Directions
The answer must be every line of the records below that contains the word "computer".

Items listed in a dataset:
____________
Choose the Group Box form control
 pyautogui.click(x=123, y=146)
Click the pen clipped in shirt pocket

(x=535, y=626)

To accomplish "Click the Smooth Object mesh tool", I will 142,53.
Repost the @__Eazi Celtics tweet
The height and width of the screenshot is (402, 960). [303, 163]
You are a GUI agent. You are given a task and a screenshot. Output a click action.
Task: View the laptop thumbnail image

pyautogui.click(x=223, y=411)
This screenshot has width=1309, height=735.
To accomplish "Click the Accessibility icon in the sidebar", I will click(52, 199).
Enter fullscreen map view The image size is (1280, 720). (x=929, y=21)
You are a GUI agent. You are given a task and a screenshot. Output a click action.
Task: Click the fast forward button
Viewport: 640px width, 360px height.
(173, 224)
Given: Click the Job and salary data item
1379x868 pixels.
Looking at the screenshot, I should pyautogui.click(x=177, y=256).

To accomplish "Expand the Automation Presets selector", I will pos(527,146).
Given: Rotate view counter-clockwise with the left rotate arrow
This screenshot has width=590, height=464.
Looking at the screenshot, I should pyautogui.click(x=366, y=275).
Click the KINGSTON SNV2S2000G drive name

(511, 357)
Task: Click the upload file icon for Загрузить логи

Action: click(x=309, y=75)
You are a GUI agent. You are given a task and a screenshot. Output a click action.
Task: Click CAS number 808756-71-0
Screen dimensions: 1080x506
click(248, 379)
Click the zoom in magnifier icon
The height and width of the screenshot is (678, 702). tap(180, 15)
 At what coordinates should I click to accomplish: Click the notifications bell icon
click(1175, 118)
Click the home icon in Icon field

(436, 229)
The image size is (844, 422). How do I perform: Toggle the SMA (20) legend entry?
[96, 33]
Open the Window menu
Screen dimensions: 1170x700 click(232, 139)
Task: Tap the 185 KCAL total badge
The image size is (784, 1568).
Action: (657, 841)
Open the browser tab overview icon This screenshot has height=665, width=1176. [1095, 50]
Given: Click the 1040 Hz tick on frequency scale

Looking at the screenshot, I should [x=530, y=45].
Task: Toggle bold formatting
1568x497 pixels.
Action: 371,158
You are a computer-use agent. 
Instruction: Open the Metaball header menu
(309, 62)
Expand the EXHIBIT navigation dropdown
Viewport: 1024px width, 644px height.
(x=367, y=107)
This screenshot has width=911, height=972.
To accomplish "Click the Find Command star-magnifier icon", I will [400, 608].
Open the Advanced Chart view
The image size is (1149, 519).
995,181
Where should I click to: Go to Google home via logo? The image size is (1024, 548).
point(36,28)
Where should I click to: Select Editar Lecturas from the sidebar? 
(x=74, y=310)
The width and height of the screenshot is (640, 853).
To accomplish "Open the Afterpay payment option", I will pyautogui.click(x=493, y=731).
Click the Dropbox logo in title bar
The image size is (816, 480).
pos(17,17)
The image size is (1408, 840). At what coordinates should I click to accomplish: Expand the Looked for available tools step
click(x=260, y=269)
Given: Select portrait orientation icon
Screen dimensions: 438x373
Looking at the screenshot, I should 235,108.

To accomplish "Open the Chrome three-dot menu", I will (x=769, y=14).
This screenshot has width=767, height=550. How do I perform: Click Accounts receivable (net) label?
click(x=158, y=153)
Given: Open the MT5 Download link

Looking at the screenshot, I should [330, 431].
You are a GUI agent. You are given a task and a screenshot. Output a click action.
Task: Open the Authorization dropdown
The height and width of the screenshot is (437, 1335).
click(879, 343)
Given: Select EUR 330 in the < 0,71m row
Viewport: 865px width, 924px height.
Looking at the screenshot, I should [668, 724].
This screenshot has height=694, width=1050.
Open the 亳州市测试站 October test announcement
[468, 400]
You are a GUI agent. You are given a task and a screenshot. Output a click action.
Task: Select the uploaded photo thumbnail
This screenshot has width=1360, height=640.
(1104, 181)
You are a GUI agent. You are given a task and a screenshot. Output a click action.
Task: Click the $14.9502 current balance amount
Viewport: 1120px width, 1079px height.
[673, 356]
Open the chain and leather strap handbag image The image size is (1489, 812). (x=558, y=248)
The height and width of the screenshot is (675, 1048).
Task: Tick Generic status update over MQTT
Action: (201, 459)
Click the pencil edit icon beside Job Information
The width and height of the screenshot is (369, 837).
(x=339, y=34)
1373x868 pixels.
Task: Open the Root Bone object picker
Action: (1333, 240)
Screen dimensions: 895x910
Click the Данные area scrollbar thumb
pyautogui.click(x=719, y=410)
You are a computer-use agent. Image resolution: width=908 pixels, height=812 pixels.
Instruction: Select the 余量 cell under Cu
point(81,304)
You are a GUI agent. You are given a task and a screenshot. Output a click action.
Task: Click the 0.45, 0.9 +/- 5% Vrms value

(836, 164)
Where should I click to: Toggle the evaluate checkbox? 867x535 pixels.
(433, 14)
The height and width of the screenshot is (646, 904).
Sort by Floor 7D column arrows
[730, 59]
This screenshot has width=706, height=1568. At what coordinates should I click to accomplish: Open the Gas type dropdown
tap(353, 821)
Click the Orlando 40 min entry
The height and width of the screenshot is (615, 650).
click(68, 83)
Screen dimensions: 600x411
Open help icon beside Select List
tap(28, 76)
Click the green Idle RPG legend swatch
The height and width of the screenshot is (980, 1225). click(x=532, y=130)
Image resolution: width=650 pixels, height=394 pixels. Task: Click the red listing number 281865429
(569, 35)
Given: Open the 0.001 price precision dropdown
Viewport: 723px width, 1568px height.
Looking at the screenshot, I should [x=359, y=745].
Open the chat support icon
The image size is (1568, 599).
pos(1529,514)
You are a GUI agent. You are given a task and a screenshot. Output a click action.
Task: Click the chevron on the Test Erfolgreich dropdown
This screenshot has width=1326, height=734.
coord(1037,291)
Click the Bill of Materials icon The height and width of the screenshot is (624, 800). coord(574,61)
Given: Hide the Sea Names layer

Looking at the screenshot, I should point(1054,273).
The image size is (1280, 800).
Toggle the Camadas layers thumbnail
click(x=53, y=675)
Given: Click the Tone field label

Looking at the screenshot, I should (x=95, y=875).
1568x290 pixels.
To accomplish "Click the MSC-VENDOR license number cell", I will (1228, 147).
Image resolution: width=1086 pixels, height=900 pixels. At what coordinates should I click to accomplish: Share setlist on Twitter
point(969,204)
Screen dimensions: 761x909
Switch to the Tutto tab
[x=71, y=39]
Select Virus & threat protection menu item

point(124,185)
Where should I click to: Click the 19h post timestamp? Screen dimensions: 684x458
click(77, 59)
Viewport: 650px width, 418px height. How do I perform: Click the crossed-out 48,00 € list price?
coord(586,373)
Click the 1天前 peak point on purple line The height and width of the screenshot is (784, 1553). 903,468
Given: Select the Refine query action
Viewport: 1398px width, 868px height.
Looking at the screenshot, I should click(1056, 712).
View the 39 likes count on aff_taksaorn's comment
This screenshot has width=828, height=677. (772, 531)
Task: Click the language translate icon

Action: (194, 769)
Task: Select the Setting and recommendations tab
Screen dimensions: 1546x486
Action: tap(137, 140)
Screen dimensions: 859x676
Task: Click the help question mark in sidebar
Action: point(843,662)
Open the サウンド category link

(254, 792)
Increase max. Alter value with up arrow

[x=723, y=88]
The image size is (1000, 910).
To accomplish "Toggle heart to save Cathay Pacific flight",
____________
Expected answer
You are a computer-use agent. 
You are a computer-use agent. Image resolution: width=908 pixels, height=812 pixels.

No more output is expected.